Governor Janet Mills (D) will soon learn whether she’s really political bedfellows – even though odd ones – with the nation’s chief justice when it comes to dealing with President Trump.
Republican Chief Justice John Roberts, who owns two pricey oceanfront properties on an island off St. George, today hears arguments in a case that could set limits on Trump’s authority to fire top government officials with whom he’s unhappy.
But though Roberts has long advocated for expansive presidential personnel authority, he – like Democrat Mills – has angrily gone toe to toe with Trump more than once.
Roberts, for instance, has lectured Trump not to criticize lower-court federal rulings just because the deciding judges – as Trump has referred to them – are “Obama judges.”
And Mills, of course, is still riding high on the legacy publicity she received for lecturing Trump during a White House reception shortly after his most recent election about boys playing girls sports.
The Roberts court on Monday heard Trump’s lawyers insist the president has the legal right to fire a Democrat member of the Federal Trade Commission whose policies he believes contradicts his.

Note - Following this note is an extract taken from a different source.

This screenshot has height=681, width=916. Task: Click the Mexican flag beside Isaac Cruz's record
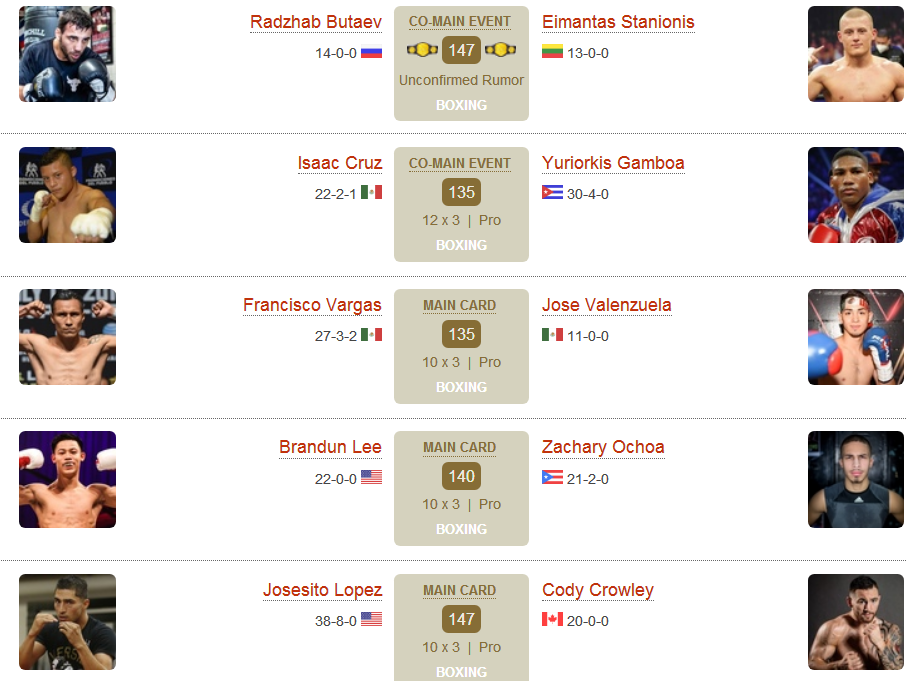pos(371,192)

But lawyers for Rebecca Slaughter will be claiming that a president can only fire government regulators due to their “inefficiency, neglect of duty, or malfeasance in office.”
The eventual ruling will be sweeping either way it goes.
If it should go against Trump and Roberts joins the opinion, he and Janet may be picnicking this summer off the Rockland coast.
But if Trump prevails with Roberts in his corner, Janet will have to ditch that dream of a campaign commercial as she jockeys to win the U.S. Senate primary late this summer.
Based on one SCOTUS observer, it looks like that picnic might not happen.